***** Dataset records *****

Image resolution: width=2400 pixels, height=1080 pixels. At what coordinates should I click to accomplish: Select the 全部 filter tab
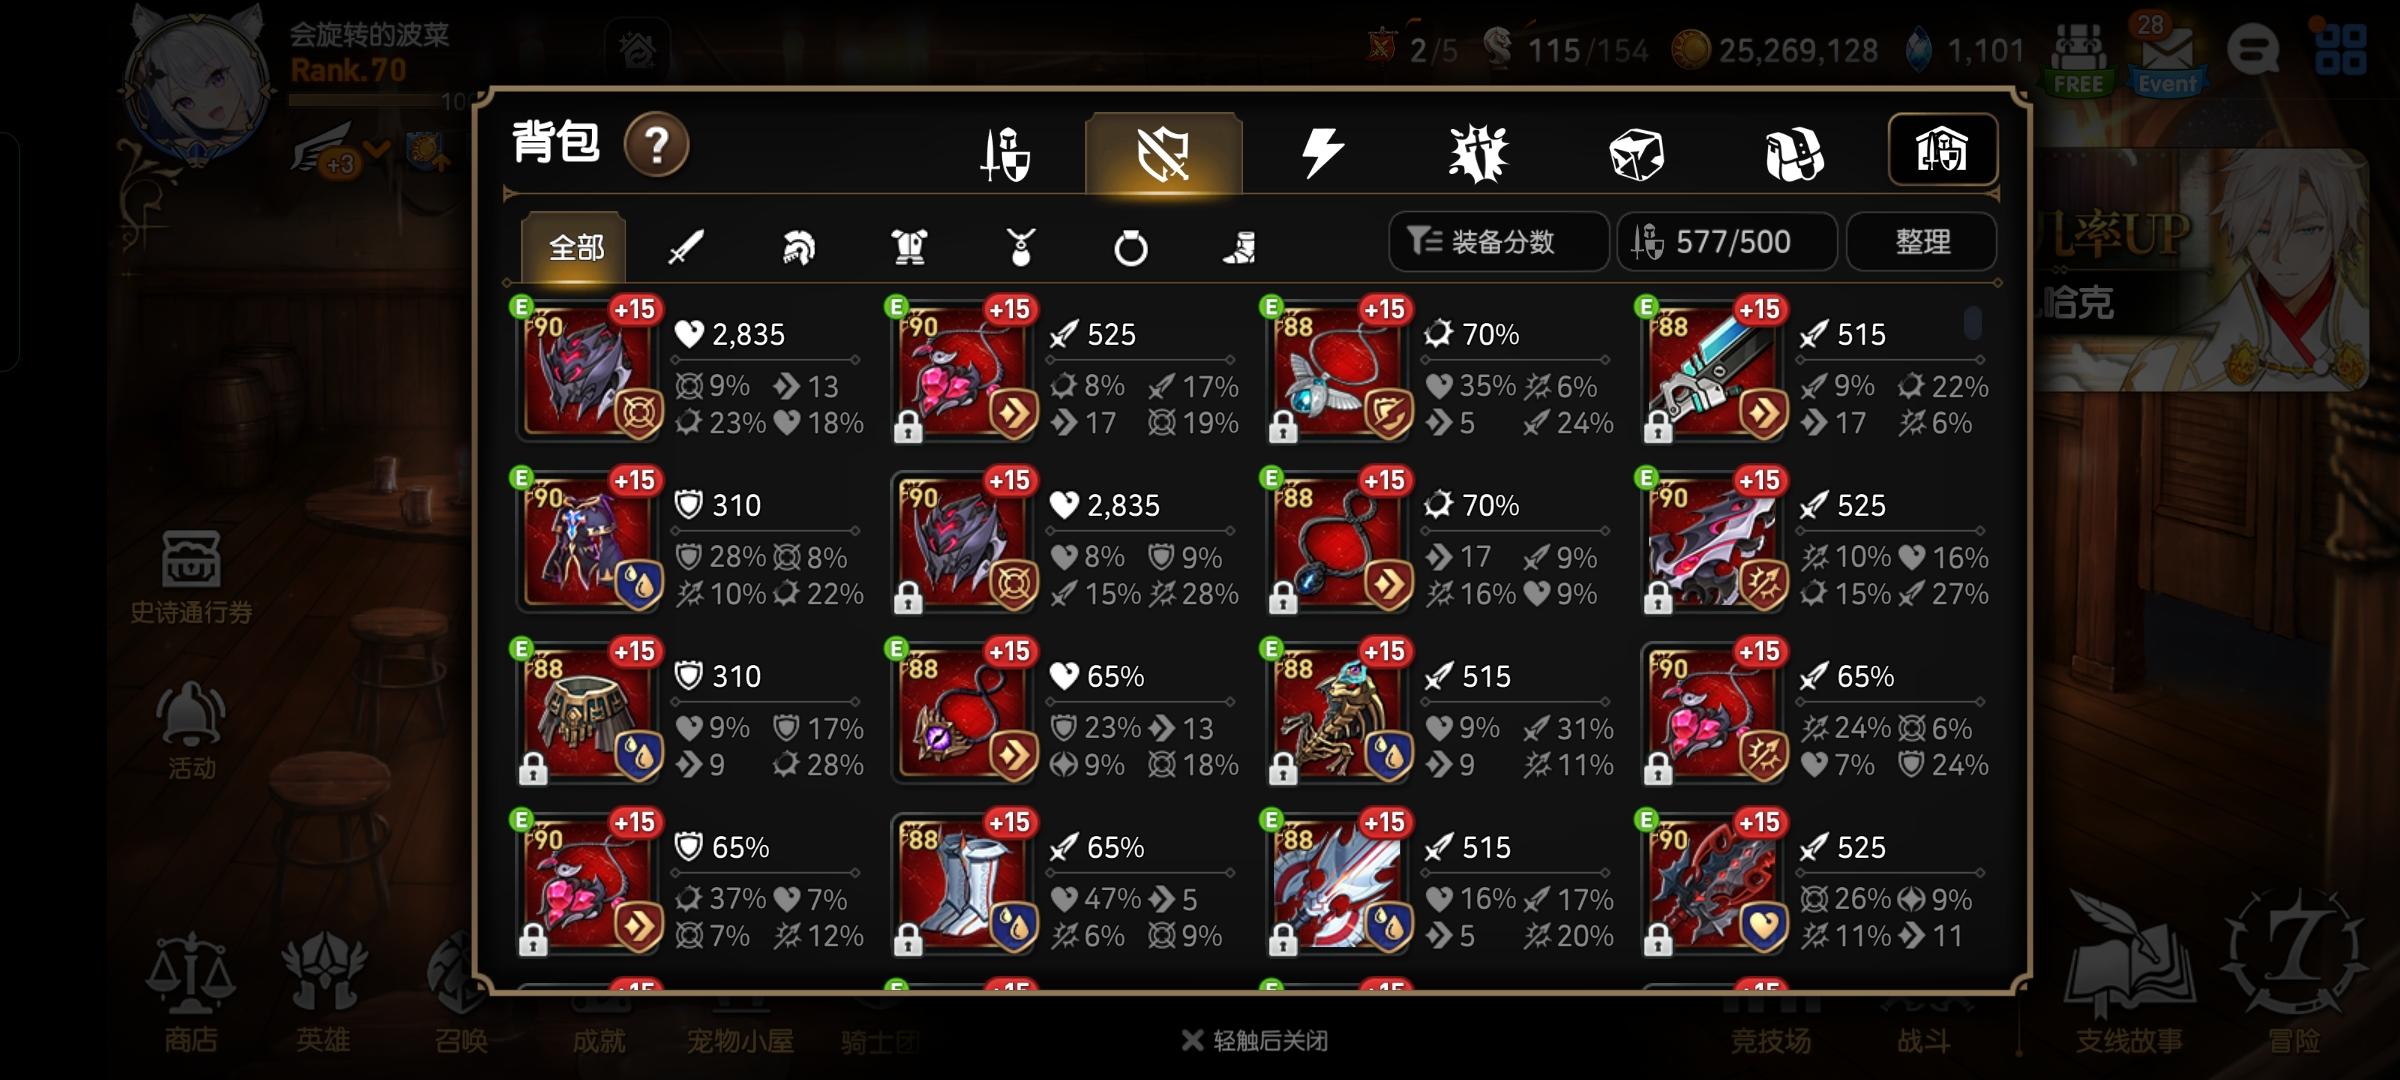(x=575, y=246)
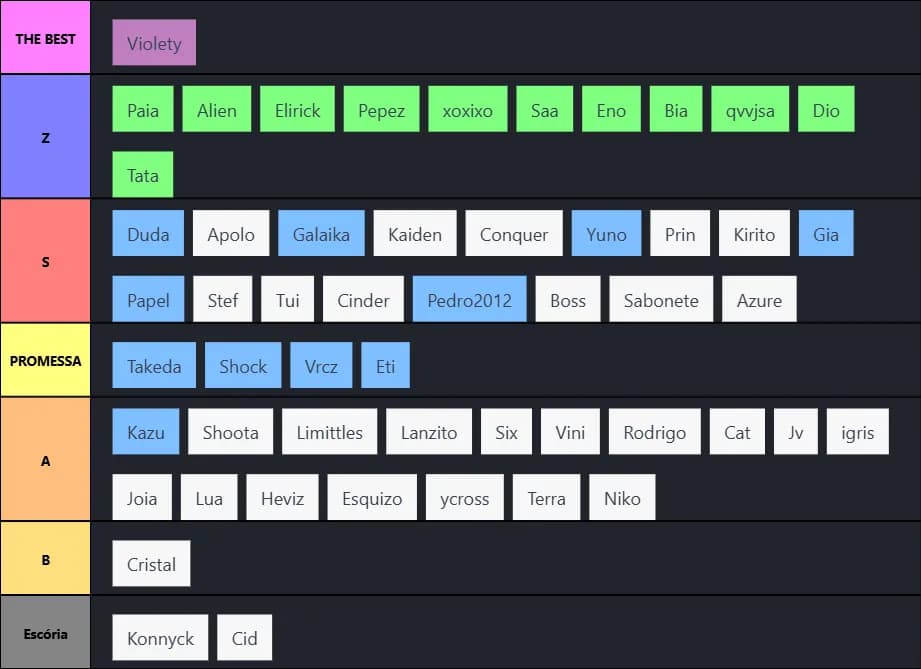921x669 pixels.
Task: Select the white Sabonete item
Action: tap(661, 299)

*****

Pictures are not part of the copy; reproduce everything else in the records exactly.

Reply:
Image resolution: width=2400 pixels, height=1080 pixels. At what coordinates should I click to accomplish: Select the 全部 filter tab
(x=575, y=246)
921x669 pixels.
Task: Select the white Sabonete item
Action: tap(661, 299)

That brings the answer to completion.